(Exercise instructions) Each entry below needs to be copied exactly, with nothing dropped.

[Stored data entries]
##########
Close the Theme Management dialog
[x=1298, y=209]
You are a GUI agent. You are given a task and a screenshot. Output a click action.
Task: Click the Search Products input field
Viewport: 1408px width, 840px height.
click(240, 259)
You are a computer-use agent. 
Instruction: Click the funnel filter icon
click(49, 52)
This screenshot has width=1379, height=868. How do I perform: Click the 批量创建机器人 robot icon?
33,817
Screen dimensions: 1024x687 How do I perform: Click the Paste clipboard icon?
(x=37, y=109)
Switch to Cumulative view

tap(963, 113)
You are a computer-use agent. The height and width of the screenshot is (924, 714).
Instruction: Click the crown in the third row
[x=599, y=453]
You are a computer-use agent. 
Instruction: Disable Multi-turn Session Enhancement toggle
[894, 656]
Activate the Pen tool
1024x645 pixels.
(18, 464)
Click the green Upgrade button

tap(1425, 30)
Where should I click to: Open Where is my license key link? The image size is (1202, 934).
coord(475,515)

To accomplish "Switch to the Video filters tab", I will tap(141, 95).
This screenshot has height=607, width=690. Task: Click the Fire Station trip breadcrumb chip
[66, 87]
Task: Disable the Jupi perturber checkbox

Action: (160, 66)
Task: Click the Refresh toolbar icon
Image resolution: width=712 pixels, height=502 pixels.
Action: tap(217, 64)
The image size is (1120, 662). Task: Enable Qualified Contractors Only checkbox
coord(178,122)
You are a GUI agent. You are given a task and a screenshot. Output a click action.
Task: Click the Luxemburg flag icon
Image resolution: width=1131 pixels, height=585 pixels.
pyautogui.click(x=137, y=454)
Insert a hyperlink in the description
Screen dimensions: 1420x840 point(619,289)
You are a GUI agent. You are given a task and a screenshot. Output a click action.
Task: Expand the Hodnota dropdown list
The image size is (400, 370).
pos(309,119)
##########
(Written response)
Close the Theme Management dialog
[x=1298, y=209]
You are a GUI agent. You are given a task and a screenshot. Output a click action.
Task: Click the Search Products input field
Viewport: 1408px width, 840px height.
click(240, 259)
You are a computer-use agent. 
Instruction: Click the funnel filter icon
click(49, 52)
This screenshot has width=1379, height=868. How do I perform: Click the 批量创建机器人 robot icon?
33,817
Screen dimensions: 1024x687 How do I perform: Click the Paste clipboard icon?
(x=37, y=109)
Switch to Cumulative view

tap(963, 113)
You are a computer-use agent. The height and width of the screenshot is (924, 714).
Instruction: Click the crown in the third row
[x=599, y=453]
You are a computer-use agent. 
Instruction: Disable Multi-turn Session Enhancement toggle
[894, 656]
Activate the Pen tool
1024x645 pixels.
(18, 464)
Click the green Upgrade button

tap(1425, 30)
Where should I click to: Open Where is my license key link? The image size is (1202, 934).
coord(475,515)

To accomplish "Switch to the Video filters tab", I will tap(141, 95).
This screenshot has height=607, width=690. Task: Click the Fire Station trip breadcrumb chip
[66, 87]
Task: Disable the Jupi perturber checkbox

Action: (160, 66)
Task: Click the Refresh toolbar icon
Image resolution: width=712 pixels, height=502 pixels.
Action: tap(217, 64)
The image size is (1120, 662). Task: Enable Qualified Contractors Only checkbox
coord(178,122)
You are a GUI agent. You are given a task and a screenshot. Output a click action.
Task: Click the Luxemburg flag icon
Image resolution: width=1131 pixels, height=585 pixels.
pyautogui.click(x=137, y=454)
Insert a hyperlink in the description
Screen dimensions: 1420x840 point(619,289)
You are a GUI agent. You are given a task and a screenshot. Output a click action.
Task: Expand the Hodnota dropdown list
The image size is (400, 370).
pos(309,119)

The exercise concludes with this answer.